§ **Verilen metin**:
--------
12 Temmuz 2013

İşe Almada 5 Tuzak


Yazar: Kerry Johnson

Steve, başarılı bir şirkete sahip. 10 yıldır çalışıyor ve ilk aydan itibaren hep kâr etti. 2001-2003 ekonomik durgunluk döneminde, iş başvuruları adeta yağıyordu. Sanki herkes onun şirketi için çalışmak ve para kazanmak istiyordu. Steve, çok sayıda iş görüşmesi yaptı. Satış pozisyonları için, özellikle de böyle bir durgunluk döneminde öyle çok aday vardı ki, Steve eleman seçiminde hata yapma riskini göze alabiliyordu. Bugüne kadar. Bugün Steve gazeteye verdiği ilanlara 10 yanıt alırsa kendini şanslı sayıyor. 

Steve şirketinin başarısına katkısı olacak birini işe almayı planlıyor. Yanlış bir karar verirse, ciddi ve kârlılık kaybına uğrayacak. Doğru karar alırsa, rakiplerini geride bırakabilir. Başarılı insanları işe almak, günümüzde daha çok önem kazandı. Her bir işe alım, gelecekteki satış başarısına ilişkin Steve’in en iyi öngörüsü olmak zorunda. İşe alım kararı, bir tahmin ya da anlık bir his olamaz. Peki, Steve bir iş görüşmesine dayanarak geleceğin başarılı insanları olacak doğru kişileri nasıl seçecek?
--------
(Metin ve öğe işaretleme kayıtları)
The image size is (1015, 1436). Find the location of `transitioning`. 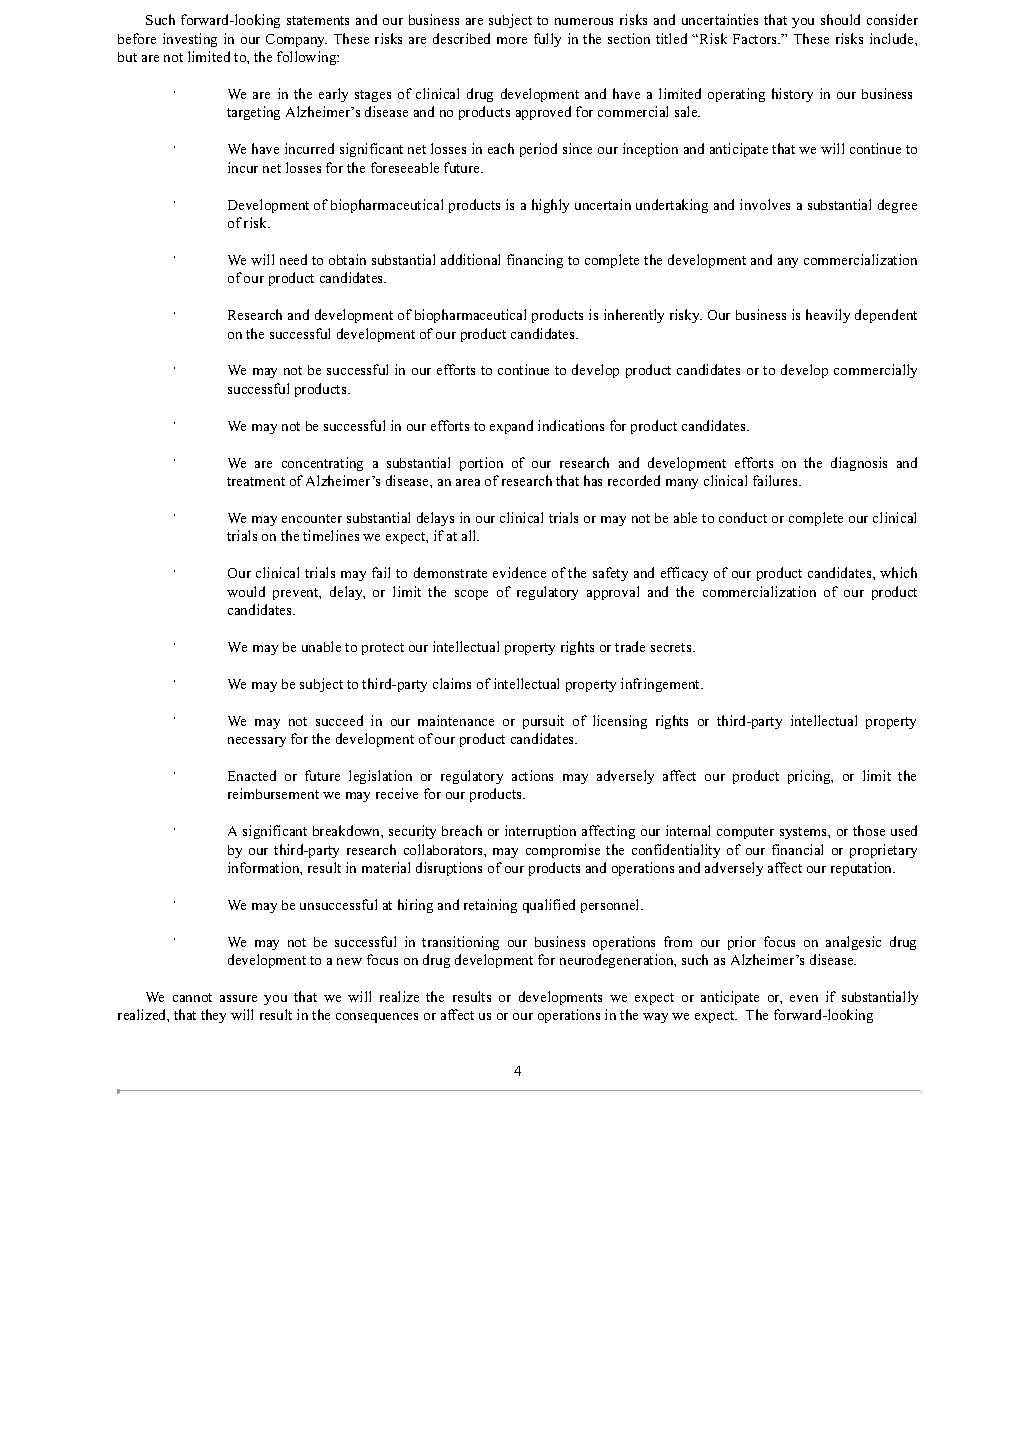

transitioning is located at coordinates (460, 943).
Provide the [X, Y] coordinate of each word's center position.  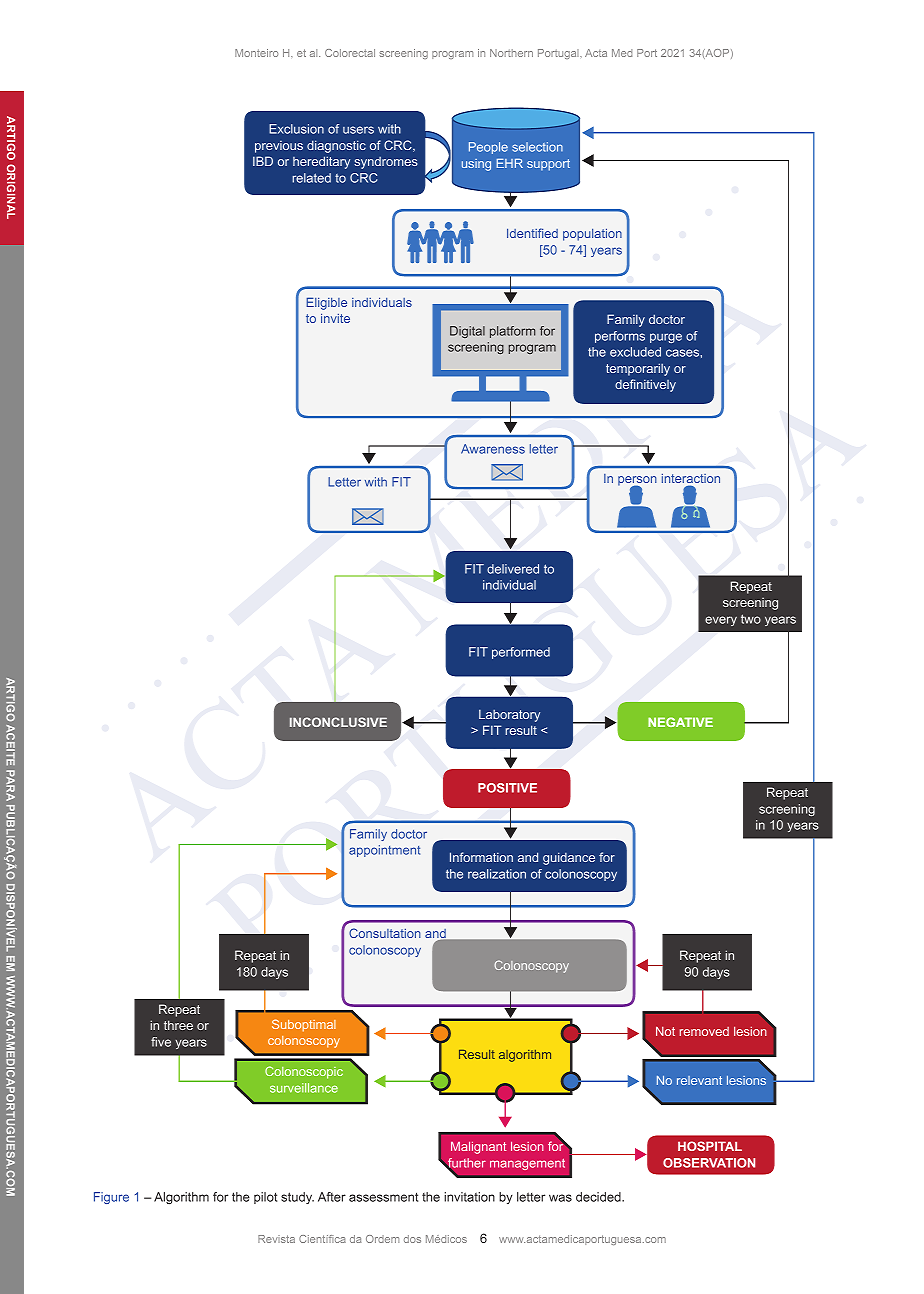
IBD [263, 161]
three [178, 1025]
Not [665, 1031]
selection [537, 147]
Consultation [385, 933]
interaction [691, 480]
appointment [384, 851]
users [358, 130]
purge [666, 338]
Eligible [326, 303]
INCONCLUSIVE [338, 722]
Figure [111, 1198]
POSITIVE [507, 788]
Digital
--------
§ **Görev hedefi**:
Yukarıdaki işe alım yazısında "12 Temmuz 2013" sözlerini içeren yerle başlayıp "kendini şanslı sayıyor." sözleriyle biten bölümü tek harfini değiştirmeden yeniden yaz.

§ **Görevin cevabı**:
12 Temmuz 2013

İşe Almada 5 Tuzak


Yazar: Kerry Johnson

Steve, başarılı bir şirkete sahip. 10 yıldır çalışıyor ve ilk aydan itibaren hep kâr etti. 2001-2003 ekonomik durgunluk döneminde, iş başvuruları adeta yağıyordu. Sanki herkes onun şirketi için çalışmak ve para kazanmak istiyordu. Steve, çok sayıda iş görüşmesi yaptı. Satış pozisyonları için, özellikle de böyle bir durgunluk döneminde öyle çok aday vardı ki, Steve eleman seçiminde hata yapma riskini göze alabiliyordu. Bugüne kadar. Bugün Steve gazeteye verdiği ilanlara 10 yanıt alırsa kendini şanslı sayıyor.